What the exercise asks:
Using the data beneath, show every line that includes the word "agent".

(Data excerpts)
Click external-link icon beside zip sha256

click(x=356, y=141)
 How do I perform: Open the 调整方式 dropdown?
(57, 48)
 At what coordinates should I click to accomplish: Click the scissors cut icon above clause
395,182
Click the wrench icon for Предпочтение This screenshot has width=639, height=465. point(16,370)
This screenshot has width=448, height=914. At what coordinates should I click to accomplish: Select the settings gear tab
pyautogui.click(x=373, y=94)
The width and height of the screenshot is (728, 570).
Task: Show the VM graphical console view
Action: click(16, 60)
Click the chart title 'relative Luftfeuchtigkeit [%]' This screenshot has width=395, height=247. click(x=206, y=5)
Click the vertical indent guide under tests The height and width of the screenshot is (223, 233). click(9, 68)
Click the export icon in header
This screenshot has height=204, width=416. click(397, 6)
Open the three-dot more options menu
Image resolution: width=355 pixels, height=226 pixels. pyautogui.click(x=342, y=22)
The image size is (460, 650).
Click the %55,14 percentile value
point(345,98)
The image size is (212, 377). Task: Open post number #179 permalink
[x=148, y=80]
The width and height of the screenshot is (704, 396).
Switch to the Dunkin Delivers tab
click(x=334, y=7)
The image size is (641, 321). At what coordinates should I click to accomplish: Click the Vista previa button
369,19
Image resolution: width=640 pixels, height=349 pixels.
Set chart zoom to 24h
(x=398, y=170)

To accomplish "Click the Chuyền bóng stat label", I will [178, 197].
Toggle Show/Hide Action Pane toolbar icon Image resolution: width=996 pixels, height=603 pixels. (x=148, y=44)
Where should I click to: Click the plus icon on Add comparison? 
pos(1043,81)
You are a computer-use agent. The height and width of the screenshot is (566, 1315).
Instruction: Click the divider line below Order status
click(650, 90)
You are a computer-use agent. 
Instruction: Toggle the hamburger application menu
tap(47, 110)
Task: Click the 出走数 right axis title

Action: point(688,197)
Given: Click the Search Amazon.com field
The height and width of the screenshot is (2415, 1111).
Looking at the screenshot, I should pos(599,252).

Answer section:
You are a computer-use agent. The height and width of the screenshot is (566, 1315).
You are a computer-use agent. 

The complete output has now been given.